This is part 3 in a series of articles about measuring Key Experience Indicators (KEIs). In this series I go deeper into the Google HEART framework for large-scale data analysis. The framework was put in place to help choose and define appropriate metrics that reflect both the quality of user experience and the goals of your product. Each article in the series discusses one of the HEART dimensions — Happiness, Engagement, Adoption, Retention, and Task success. Enjoy and use it!
What is adoption?
In the context of products and services, adoption is the act of beginning to use something new.
Considering new features and new users, there are four types of user adoption (see my user adoption model below):
- Internal adoption: When existing users begin using new features. For example, the percentage of existing Instagram users who adopt a new story feature within 1, 7, or 30 days of its introduction.
- External adoption: When new users begin using existing features. For example, the mean number of days new Instagram users create their first story from when they opened their account.
- Adoption flags: When new users adopt new features. A green flag is raised if they’re successful, and no red flags are raised when they’re not.
- Routine adoption: Happens when existing users adopt existing features.
User adoption is an unbiased behavioral measurement and is therefore trustworthy, valid, and reliable.
Why measure adoption?
Understanding people’s adoption behavior toward a thing (feature, service, process, etc.) is extremely helpful in identifying whether or not the thing is providing value. When people are quick to try something out for the first time, it means they care about the problem it is set to solve and that they have high expectations of it. High adoption numbers mean that your thing has promise.
Key mistakes in measuring adoption
Only measuring overall adoption. While overall product adoption is an extremely useful metric to track, it is a business rather than experience metric. When you only measure overall product adoption, you are not going to learn anything about adoption with the usage of the product. For example, “Our overall product adoption rate is 88%” means that you have a lot of new users. It may be useful for business stakeholders (in Marketing, Sales, etc). “The adoption rate for the new sharing feature by existing users is 2%” is an extremely actionable metric. You may conclude the feature is not very valuable or not well promoted or unusable. A very quick follow up research study can reveal the reason and help devise an action plan.

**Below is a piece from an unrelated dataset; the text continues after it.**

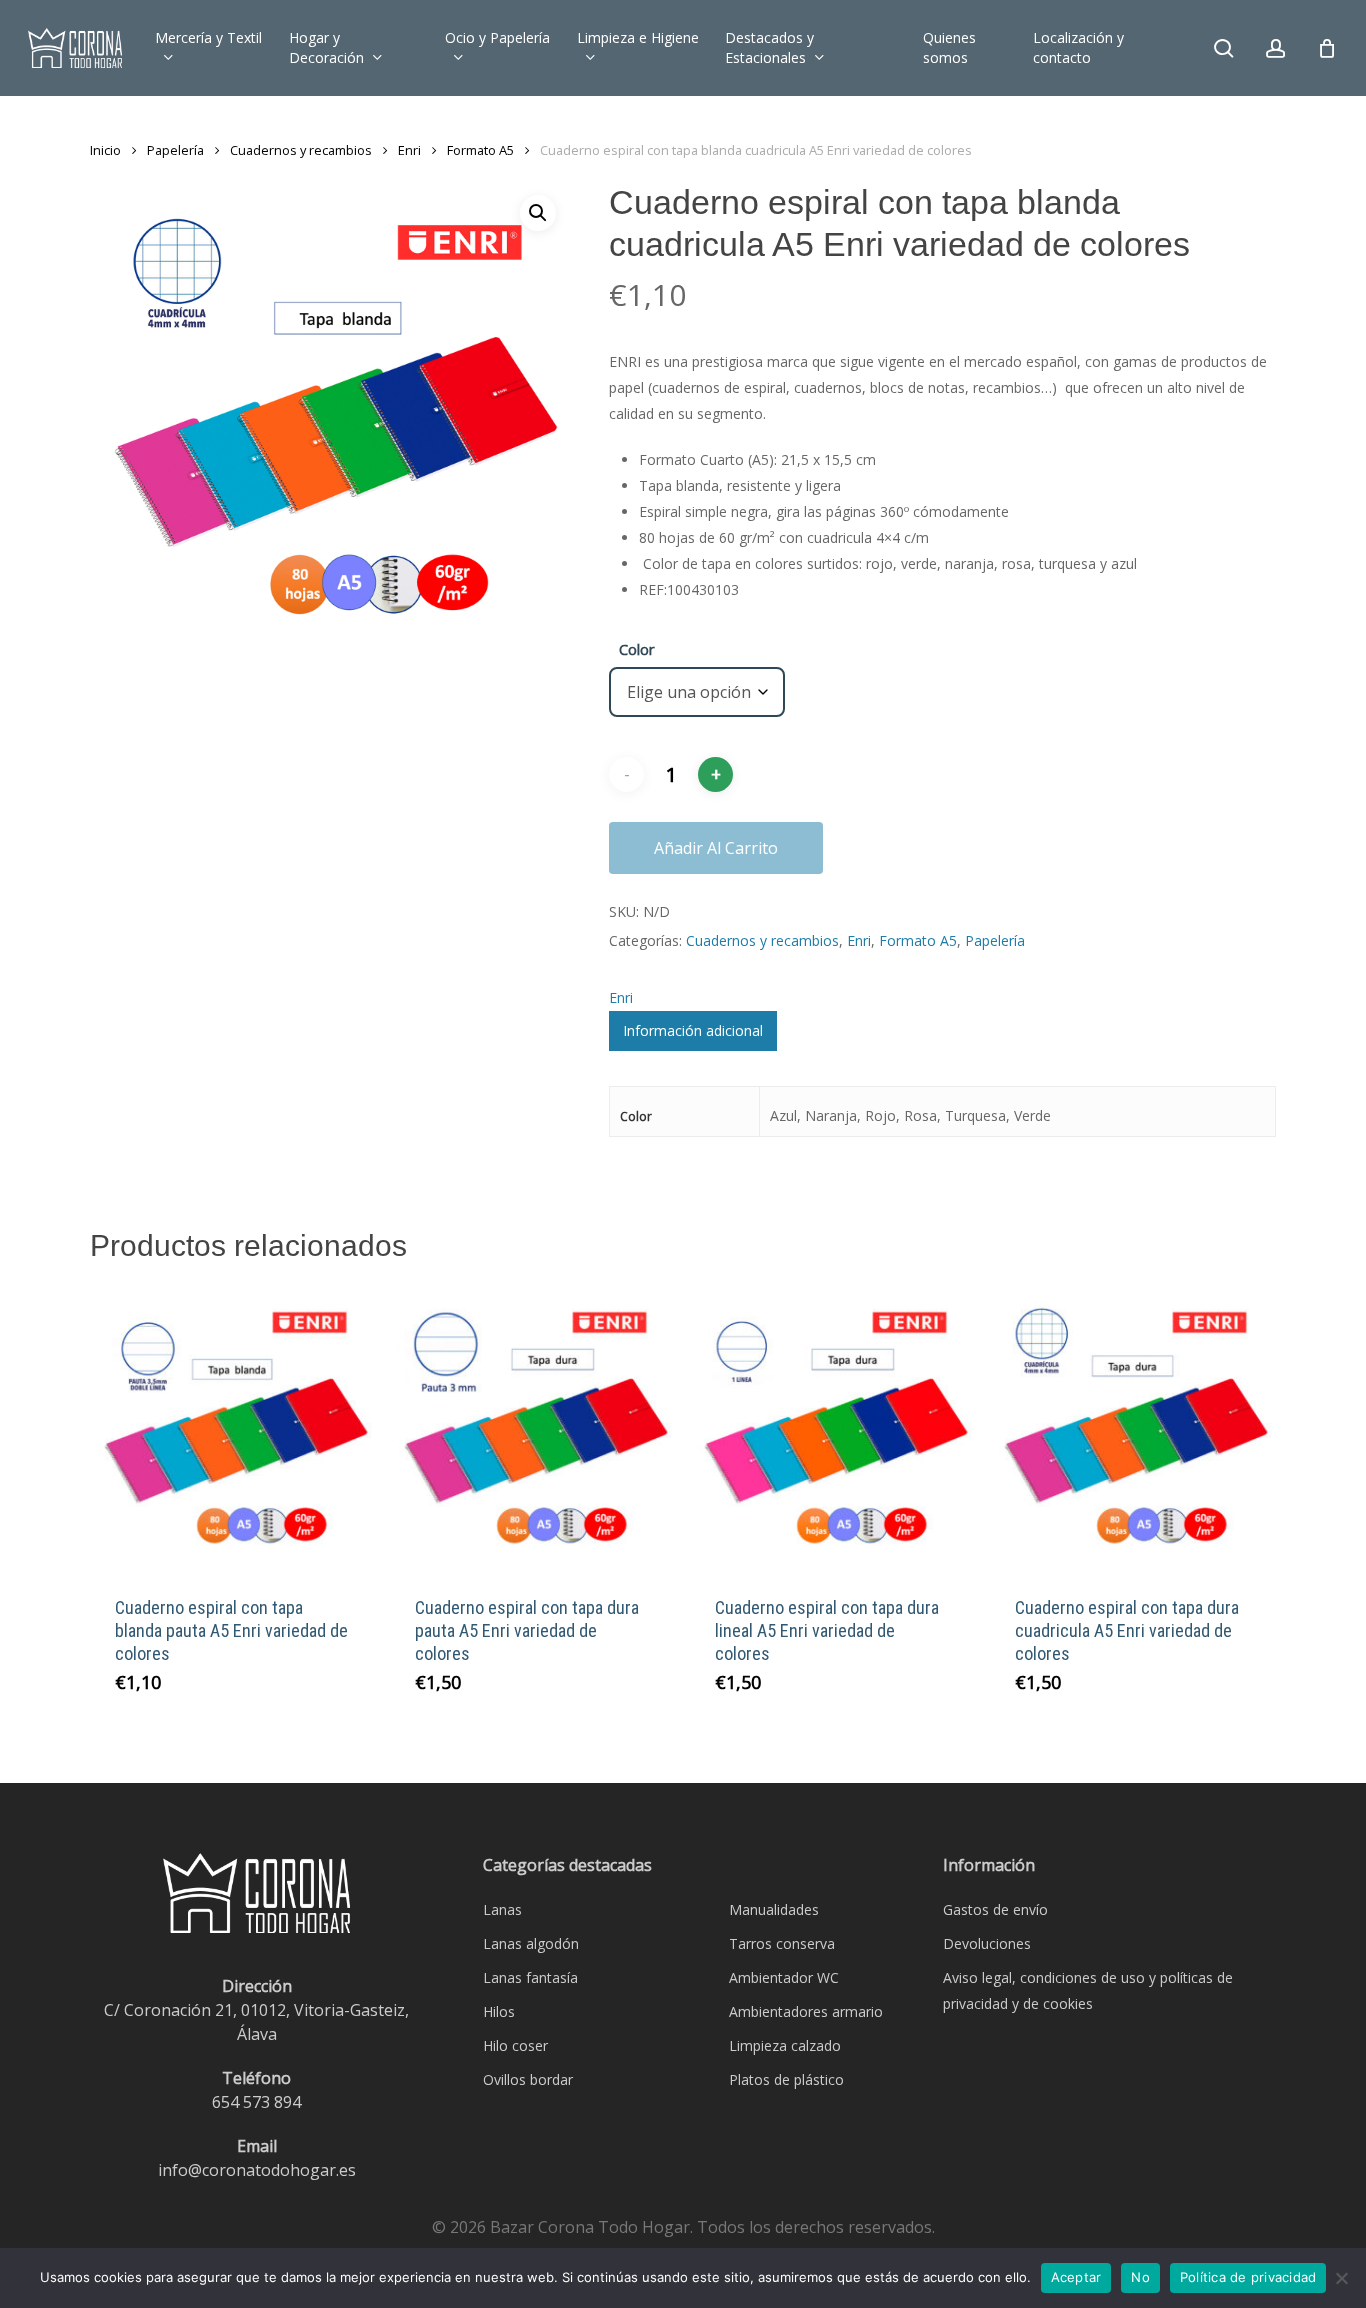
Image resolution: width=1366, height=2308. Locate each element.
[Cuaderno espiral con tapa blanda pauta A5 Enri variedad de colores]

Confusing adoption with engagement. Engagement measurements reveal how involved people are with the product, how much they use it. Adoption only focuses on new usage, either internal (new features used for the first time by existing users) or external (new users beginning to use existing features). I’ve seen people use adoption and engagement interchangeably and confuse between them. While they are related, they are not the exact same thing. Nit picky, yet using terminology consistently and correctly increases comprehension and shared team understanding.
Three adoption metrics
Adoption rate: The percentage of new users of a feature. The formula for calculating adoption rate is: Adoption rate = number of new users / total number of users. For example, if you have a total of 1,000 users, of which 250 are new, then your adoption rate is 25% (250/1,000). The adoption rate should always be calculated for a specific time period. For example, if you calculate an adoption rate for the month of July, you would use the total number of users who used the feature for the first time any day between July 1 and 31. You will then divide that number by the total number of users on July 31, the last day of the month.
Time-to-first [key action]: The mean time it takes a new user to try an existing feature, or an existing user to try a new feature for the first time. That time can be associated with understanding the value of the feature, getting curious about it because of its name and promise, or context that makes the feature an attraction. For example:
- Time to first click a navigation item from when a user opened the homepage is 4.7 seconds.
- Time to first usage of a hotel concierge service from checking-in time is 16.5 hours.
- Time to first transaction on an eCommerce website from when an account is first created is 21 days.
I would recommend on identifying key actions with the product or service first and not measure this metric for every single small action that can be taken.
Percentage of users who [performed key action] for the first time: A slightly different way to examine the first time experience. What percentage of users have performed an action you care about for the first time in a given time period. For example, “86% of users purchased at least three products through our mobile app in the month of July.”
Taking action on adoption data
User adoption data is actionable. Here are some examples for actions you can take with it:
- Start an onboarding team and set adoption goals. Challenge an onboarding (or any other) team to get better scores for user adoption by setting goals. Set adoption goals for critical, revenue-generating features and for internal and external adoption.
- Look into perceived value. In case your adoption rates are not high or as high as expected, conduct qualitative research to better understand what makes new users adopt existing features, and existing users to adopt new features.
- Conduct first click tests. First click tests are helpful in identifying what are people’s first choice for clicking given a specific task. Combine it with a short conversation and you are on the path to improve adoption rates.
You only have one chance to make a great first impression. Adoption metrics provide you with solid data and wisdom about that first impression from the perspective of your audience. Adoption metrics are behavioral, unbiased, and actionable. They are extremely helpful for large-scale data analysis and uncover an important aspect of the user experience.